Il rischio è che si riduca l'offerta formativa
Pietro Danieli
BORGIA
Maurizio Siniscalco, capogruppo di opposizione nel civico consesso interviene sul cedimento del controssoffitto in un'aula del locale Liceo scientifio "Majorana" che sabato mattina ha non poco spavento agli studenti che si trovavano a lezione e che per fortuna nessuno di loro è rimasto ferito. In una dichiarazione resa a Gazzetta del Sud, Siniscalco sostiene che «l'accaduto è riconducibile, probabilmente, a due fattori sostanziali: la fretta di completare lavori che ordinariamente in si fanno in pochi mesi e che l'Aministrazione non ha ancora saputo completare dopo quasi due anni dall'accordo siglato con la Provincia (seguito dal sottoscritto e dell'assessore comunale dell'epoca, Michelangelo Iannone) e la scarsa attenzione nella messa in opera e nel controllo dei lavori, dimenticando forse che l'interesse primario, per tali attività edilizie è la sicurezza dei ragazzi ed in tal senso posso assicurare che l'ufficio tecnico della Provincia è molto rigido nel collaudare strutture scolastiche».
Siniscalco ha registrato «l'implosione che ha investito il polo scolastico di Girifalco che doveva essere un punto di riferimento per le comunità del territorio le quali, purtroppo, riescono a trarre sempre minor beneficio.
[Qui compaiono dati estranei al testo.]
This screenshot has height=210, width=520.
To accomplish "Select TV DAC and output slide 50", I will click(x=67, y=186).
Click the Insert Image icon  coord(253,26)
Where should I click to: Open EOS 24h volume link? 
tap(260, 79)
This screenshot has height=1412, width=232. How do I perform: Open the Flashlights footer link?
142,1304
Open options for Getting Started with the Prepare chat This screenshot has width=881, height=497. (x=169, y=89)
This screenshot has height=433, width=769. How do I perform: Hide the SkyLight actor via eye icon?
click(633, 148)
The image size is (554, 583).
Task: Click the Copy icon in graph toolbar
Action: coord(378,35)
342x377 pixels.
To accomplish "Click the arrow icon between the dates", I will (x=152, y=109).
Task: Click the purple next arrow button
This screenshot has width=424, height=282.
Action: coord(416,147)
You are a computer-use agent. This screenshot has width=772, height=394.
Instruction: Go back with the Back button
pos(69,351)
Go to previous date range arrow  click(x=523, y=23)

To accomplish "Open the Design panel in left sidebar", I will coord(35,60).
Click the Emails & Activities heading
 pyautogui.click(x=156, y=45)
Da assessore provinciale della Giunta Traversa ho lasciato un'eredità che comprendeva due strutture edilizie nuove: l'ala Ipsia destinata a scuola per operatrici di moda (e si registri con soddisfazione che alcune ex allieve, dopo la maturità hanno trovato lavoro) ed il nuovo Itcg, (istituto tecnico commerciale e per geometri) che ha visto l'istituzione del nuovo corso per geometri, mai attivato». E ancora: «Erano stati istituiti i corsi serali per studenti lavoratori ma sono rimasti solo sulla carta, nonostante pare ci fossero più di trenta domande d'iscrizione» E conclude: «Sembra che con la riforma "Gelmini" Girifalco potrebbe perdere l'agognato corso per Geometri, riducendo, invece che ampliare, la propria offerta formativa e ciò è un peccato».